Below are the entries; give again exactly the lines from the one mentioning "At what coordinates should I click to accomplish: Expand" through the one mentioning "Task: Switch to single page view", inclusive.

[Stored data entries]
───

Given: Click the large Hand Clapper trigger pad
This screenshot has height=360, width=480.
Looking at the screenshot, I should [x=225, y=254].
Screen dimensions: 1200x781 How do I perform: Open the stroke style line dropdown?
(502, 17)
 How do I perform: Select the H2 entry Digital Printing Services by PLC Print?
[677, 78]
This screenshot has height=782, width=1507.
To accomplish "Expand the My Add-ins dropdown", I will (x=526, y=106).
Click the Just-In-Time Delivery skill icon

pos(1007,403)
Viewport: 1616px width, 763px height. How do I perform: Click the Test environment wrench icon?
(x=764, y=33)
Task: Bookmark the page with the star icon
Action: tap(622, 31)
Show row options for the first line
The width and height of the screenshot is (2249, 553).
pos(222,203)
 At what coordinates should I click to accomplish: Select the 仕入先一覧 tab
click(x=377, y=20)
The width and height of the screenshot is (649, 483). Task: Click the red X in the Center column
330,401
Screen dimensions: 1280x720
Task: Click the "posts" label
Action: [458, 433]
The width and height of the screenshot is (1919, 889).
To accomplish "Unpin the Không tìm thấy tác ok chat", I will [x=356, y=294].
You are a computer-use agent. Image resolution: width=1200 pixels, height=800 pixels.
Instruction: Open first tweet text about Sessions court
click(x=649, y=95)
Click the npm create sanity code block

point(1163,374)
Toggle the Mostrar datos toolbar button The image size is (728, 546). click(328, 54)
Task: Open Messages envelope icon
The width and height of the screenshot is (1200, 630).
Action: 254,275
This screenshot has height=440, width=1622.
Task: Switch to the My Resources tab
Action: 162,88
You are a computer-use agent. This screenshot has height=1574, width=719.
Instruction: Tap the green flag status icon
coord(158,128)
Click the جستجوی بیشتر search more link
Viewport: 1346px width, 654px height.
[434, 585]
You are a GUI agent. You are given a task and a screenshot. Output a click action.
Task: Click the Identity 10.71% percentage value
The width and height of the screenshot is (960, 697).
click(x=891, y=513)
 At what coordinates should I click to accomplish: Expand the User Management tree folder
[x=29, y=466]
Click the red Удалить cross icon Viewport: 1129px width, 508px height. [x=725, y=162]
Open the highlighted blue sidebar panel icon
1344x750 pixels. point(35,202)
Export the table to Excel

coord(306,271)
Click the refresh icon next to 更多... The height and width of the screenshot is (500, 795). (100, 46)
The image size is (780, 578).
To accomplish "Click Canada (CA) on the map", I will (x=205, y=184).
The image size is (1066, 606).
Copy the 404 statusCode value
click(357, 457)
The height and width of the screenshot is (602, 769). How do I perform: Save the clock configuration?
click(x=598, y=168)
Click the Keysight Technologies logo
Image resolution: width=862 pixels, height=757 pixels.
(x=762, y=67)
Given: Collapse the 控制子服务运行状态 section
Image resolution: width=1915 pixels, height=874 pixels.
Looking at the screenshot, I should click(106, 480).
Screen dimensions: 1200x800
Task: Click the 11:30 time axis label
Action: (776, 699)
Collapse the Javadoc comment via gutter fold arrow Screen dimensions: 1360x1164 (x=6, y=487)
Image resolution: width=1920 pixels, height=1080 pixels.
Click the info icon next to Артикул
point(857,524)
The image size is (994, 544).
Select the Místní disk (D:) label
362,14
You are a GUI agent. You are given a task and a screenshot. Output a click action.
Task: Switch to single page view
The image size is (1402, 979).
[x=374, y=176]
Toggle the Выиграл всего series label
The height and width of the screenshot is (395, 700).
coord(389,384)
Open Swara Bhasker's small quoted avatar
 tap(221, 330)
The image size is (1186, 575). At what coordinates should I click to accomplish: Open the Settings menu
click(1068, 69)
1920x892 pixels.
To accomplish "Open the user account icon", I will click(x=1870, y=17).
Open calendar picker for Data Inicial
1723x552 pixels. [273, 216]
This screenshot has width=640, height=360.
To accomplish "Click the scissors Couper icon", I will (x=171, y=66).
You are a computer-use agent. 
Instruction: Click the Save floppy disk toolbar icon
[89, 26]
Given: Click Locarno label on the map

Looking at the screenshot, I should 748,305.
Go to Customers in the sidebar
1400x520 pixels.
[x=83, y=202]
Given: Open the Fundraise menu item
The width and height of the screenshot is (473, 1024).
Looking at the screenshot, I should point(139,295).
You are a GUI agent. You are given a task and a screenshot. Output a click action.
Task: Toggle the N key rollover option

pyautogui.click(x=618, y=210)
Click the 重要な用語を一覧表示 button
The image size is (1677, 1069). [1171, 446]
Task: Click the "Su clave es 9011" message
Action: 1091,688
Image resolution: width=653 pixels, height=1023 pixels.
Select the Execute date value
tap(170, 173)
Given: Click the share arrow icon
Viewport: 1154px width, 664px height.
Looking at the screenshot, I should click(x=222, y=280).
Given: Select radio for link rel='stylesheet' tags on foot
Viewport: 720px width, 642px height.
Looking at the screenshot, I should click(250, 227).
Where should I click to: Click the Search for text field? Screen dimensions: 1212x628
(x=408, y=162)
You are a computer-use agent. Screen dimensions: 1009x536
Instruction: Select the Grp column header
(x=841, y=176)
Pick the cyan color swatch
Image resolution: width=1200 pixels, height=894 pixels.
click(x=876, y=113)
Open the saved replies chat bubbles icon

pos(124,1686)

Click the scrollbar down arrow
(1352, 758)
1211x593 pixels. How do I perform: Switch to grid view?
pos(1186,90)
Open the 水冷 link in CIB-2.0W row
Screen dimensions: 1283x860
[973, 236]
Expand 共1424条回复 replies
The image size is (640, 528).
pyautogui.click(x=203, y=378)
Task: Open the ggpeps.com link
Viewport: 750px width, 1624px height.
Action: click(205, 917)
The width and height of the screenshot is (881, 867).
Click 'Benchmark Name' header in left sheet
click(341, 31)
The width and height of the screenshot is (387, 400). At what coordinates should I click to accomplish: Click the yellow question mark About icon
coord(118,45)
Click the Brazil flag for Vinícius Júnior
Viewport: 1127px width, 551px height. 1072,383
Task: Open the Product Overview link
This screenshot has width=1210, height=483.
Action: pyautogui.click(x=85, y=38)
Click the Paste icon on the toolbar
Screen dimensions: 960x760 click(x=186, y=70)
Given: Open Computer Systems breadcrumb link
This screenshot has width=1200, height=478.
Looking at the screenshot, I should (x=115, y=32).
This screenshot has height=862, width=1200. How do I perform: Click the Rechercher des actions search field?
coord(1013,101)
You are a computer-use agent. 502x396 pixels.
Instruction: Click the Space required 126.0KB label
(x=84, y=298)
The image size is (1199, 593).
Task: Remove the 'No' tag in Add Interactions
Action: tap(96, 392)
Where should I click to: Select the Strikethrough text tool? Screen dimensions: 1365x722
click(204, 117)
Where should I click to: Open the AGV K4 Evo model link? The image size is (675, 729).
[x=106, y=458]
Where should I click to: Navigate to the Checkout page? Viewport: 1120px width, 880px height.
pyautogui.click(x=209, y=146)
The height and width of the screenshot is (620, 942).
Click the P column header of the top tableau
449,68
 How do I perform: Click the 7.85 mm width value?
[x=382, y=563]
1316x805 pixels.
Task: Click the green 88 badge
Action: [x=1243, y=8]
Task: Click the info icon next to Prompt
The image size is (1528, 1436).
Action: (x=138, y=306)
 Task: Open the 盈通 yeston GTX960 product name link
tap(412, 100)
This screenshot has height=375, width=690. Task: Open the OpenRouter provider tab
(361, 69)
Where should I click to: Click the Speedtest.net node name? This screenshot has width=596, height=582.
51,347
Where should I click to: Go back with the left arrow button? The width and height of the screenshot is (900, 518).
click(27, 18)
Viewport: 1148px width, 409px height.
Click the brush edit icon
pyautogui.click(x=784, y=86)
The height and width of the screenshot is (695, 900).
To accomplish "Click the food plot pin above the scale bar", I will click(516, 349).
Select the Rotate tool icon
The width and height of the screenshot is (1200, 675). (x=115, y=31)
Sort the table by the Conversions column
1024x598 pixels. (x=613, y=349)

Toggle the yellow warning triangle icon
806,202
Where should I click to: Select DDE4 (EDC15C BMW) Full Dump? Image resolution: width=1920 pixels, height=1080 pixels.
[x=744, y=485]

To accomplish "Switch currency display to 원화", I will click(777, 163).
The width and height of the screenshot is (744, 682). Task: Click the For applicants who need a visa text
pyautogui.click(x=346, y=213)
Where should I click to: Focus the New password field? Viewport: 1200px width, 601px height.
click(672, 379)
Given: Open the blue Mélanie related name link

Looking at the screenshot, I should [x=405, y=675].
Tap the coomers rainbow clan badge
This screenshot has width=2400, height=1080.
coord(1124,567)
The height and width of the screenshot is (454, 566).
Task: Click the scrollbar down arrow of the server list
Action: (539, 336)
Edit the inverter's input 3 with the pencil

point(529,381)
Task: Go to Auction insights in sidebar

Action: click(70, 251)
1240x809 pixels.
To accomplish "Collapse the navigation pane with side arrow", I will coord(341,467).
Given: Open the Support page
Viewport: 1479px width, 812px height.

───

▸ **Response box**:
 At what coordinates should I click to accomplish: Expand the User Management tree folder
[x=29, y=466]
Click the red Удалить cross icon Viewport: 1129px width, 508px height. [x=725, y=162]
Open the highlighted blue sidebar panel icon
1344x750 pixels. point(35,202)
Export the table to Excel

coord(306,271)
Click the refresh icon next to 更多... The height and width of the screenshot is (500, 795). (100, 46)
The image size is (780, 578).
To accomplish "Click Canada (CA) on the map", I will (x=205, y=184).
The image size is (1066, 606).
Copy the 404 statusCode value
click(357, 457)
The height and width of the screenshot is (602, 769). How do I perform: Save the clock configuration?
click(x=598, y=168)
Click the Keysight Technologies logo
Image resolution: width=862 pixels, height=757 pixels.
(x=762, y=67)
Given: Collapse the 控制子服务运行状态 section
Image resolution: width=1915 pixels, height=874 pixels.
Looking at the screenshot, I should click(106, 480).
Screen dimensions: 1200x800
Task: Click the 11:30 time axis label
Action: (776, 699)
Collapse the Javadoc comment via gutter fold arrow Screen dimensions: 1360x1164 (x=6, y=487)
Image resolution: width=1920 pixels, height=1080 pixels.
Click the info icon next to Артикул
point(857,524)
The image size is (994, 544).
Select the Místní disk (D:) label
362,14
You are a GUI agent. You are given a task and a screenshot. Output a click action.
Task: Switch to single page view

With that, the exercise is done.